Поэтому, а еще из-за того, что боялась заехать к черту на кулички, Анна, умело улизнув от младшего командира Сережи, умолявшего взять в провожатые, пошла от Киевского вокзала пешком к Тверскому бульвару, где находилась редакция журнала «Красная новь» и где, конечно же, обрадуются этой рукописи и непременно напечатают, раз она так интересно написана. Поначалу люди, которых она расспрашивала, весьма удивлялись, советовали сесть на трамвай номер пять, она с вежливой настойчивостью уговаривала показать нужное направление.

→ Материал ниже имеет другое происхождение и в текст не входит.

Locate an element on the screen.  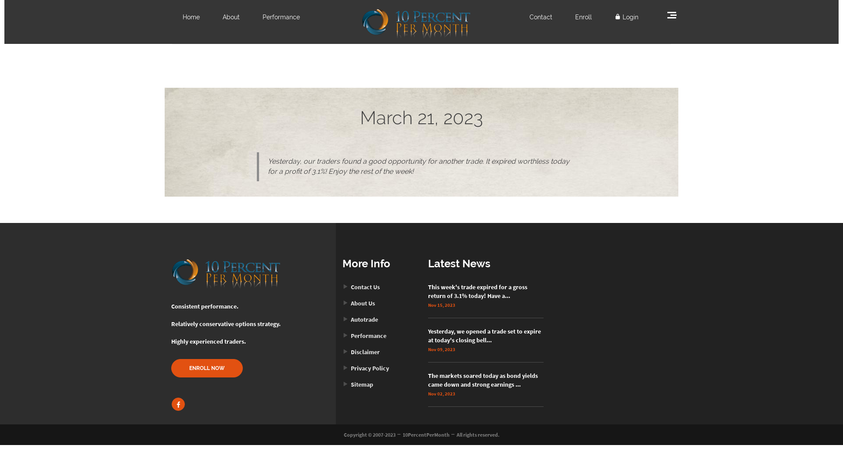
'Home' is located at coordinates (182, 17).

Радостная, улыбчивая, она озиралась до хруста в шейных позвонках, потому что ей так много нужно разглядеть, запомнить витрины магазинов, дома, женские наряды, вереницу автомобилей, незнакомые запахи, лица людей, которые ее толкали поминутно, а она лишь улыбалась ответно и шагала, шагала без устали по московским улицам и вдруг вышла к памятнику Пушкину, который не раз видела на открытках. Обошла вокруг памятника, постояла, нашептывая с детства запавшие строчки, и словно знакомого встретила, сразу приободрилась. Страх перед чужим городом, терзавший ее с самого утра, совсем не исчез, но спазм прошел, и она без труда отыскала на Тверском бульваре дом под номером двадцать два, двухэтажный, неброский, как в старом центре Уфы.

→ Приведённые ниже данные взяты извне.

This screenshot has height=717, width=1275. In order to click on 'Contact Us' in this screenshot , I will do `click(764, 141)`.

Однако массивная входная дверь с витражом, витой бронзой и ее собственным отражением в стекле, сам холл с широкой деревянной лестницей, резными перильцами, картины на стенах, люстра с огромной жемчужиной светильника посередине, ковровая дорожка, на которую неловко ступать в пыльных туфлях, а особенно монолитная неподатливость филенчатых отлакированных дверей на первом этаже перед кабинетами, где творилось таинство, создавалась великая советская литература, ввергли Анну Малявину в испуг, она сразу ощутила нелепость своего прихода сюда в мятом после поездной колготы платье, с большим черным саквояжем в руках.
– Кто вам нужен, девушка?
Она вскинула голову. Бархатистый без нажима голос ей понравился сразу, и сам мужчина – в двубортном пиджаке, красногубый, с глубоко посаженными глазами – показался ей симпатичным. Он стоял на анфиладе второго этажа, посматривая на нее весело, чуть насмешливо.